The period from the mid-1960s to the late 1970s was the era of the LP and the "golden era" of the album. According to BBC Four's When Albums Ruled the World (2013), "These were the years when the music industry exploded to become bigger than Hollywood." "The album era had ushered in the notion of the rock singer as an artist who is worth paying attention to for more than the length of a hit", Pareles later observed. "Performers could become vivid presences to their fans even when they weren't ubiquitous on the Top 40, and loyalties were formed that continue[d] to the [1990s] for some performers of the 1960s and 1970s, from the Kinks to Michael Jackson to Sting." Among those who emerged in the 1970s was Bruce Springsteen, whom Powers calls "the quintessential album-era rock star" for how he "used the long-player form itself more powerfully over the arc of a career, not only to establish a world through song, but to inhabit an enduring persona".

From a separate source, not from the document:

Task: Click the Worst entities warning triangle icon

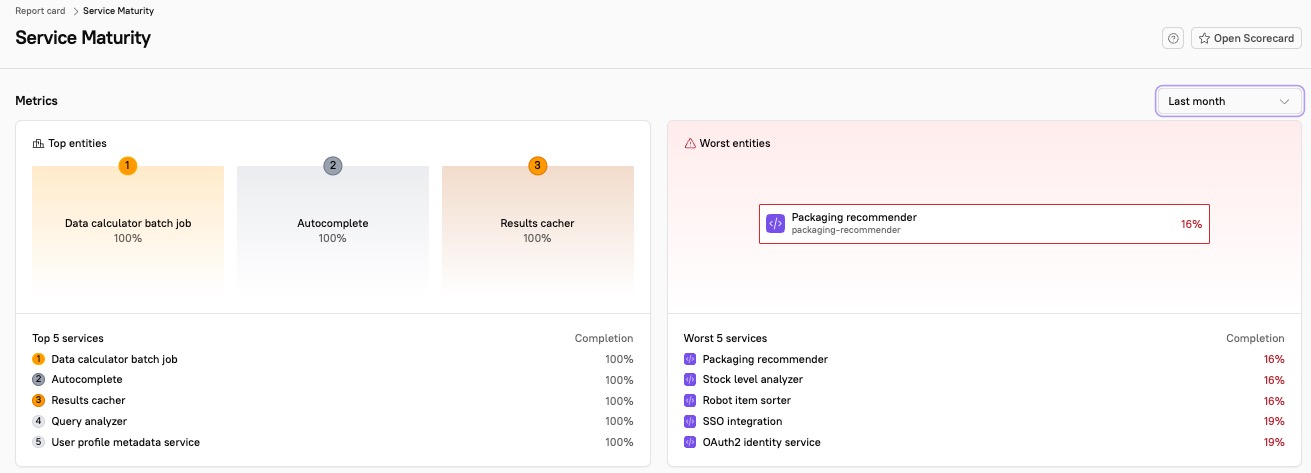Action: pyautogui.click(x=690, y=144)
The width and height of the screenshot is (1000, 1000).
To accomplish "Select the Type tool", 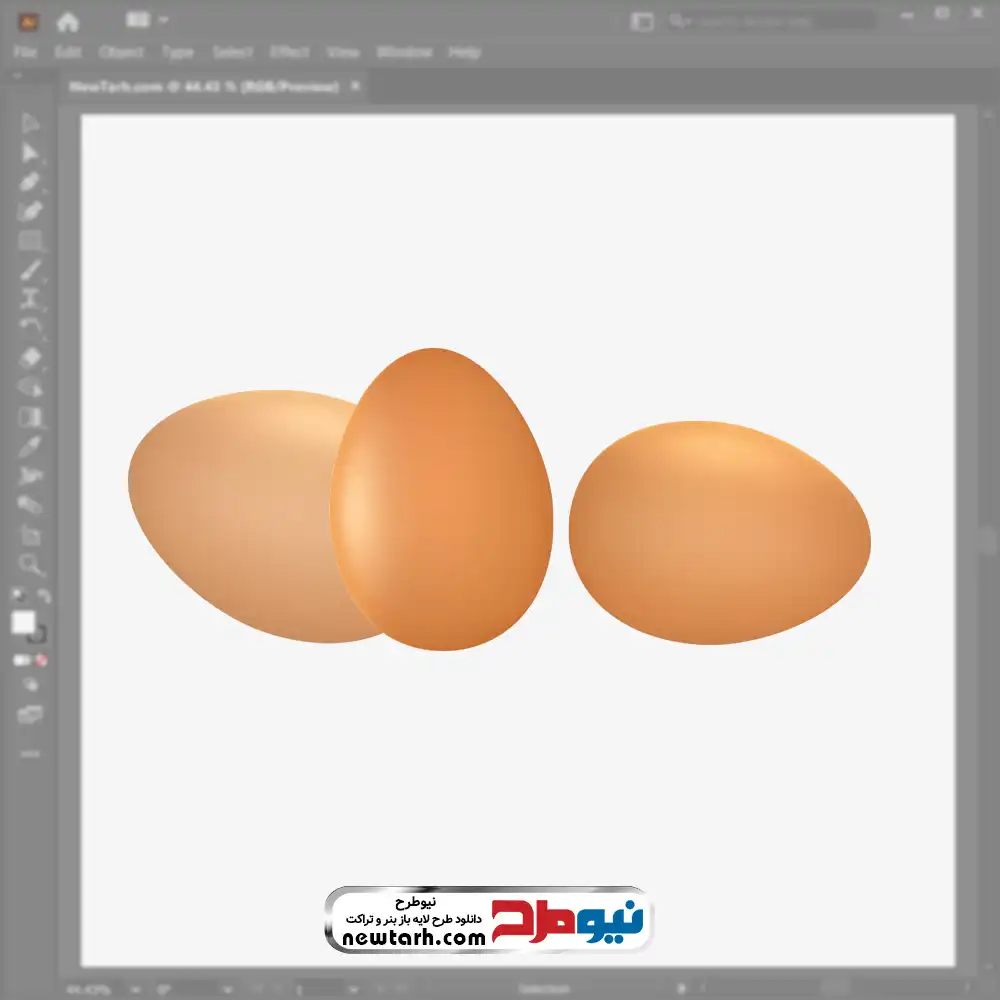I will (x=30, y=298).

Progressive rock and soul musicians used highly conceptual album-oriented approaches in the 1970s. Pink Floyd released thematically conceptual and intricately produced LPs that reinvented standards in rock through the next decade, particularly with their 1973 album The Dark Side of the Moon. The musician-producer Brian Eno emerged through prolific work that thoroughly used the format with progressively experimental approaches to rock, peaking throughout the album era with his solo recordings as well as albums produced for Roxy Music, David Bowie, Talking Heads, and U2. Under Berry Gordy's leadership at the soul label Motown, the singer-songwriters Marvin Gaye and Stevie Wonder were given creative control to approach their albums more seriously in what had generally been a single-focused genre, leading to a series of innovative LPs from the two as the decade ensued. For their innovative work, Gaye and Wonder were the few exceptions in what Marc Hogan of Pitchfork observes would become a predominantly white-male "rock-stuffed canon" during the album era, one that largely excluded works by female and African-American musicians.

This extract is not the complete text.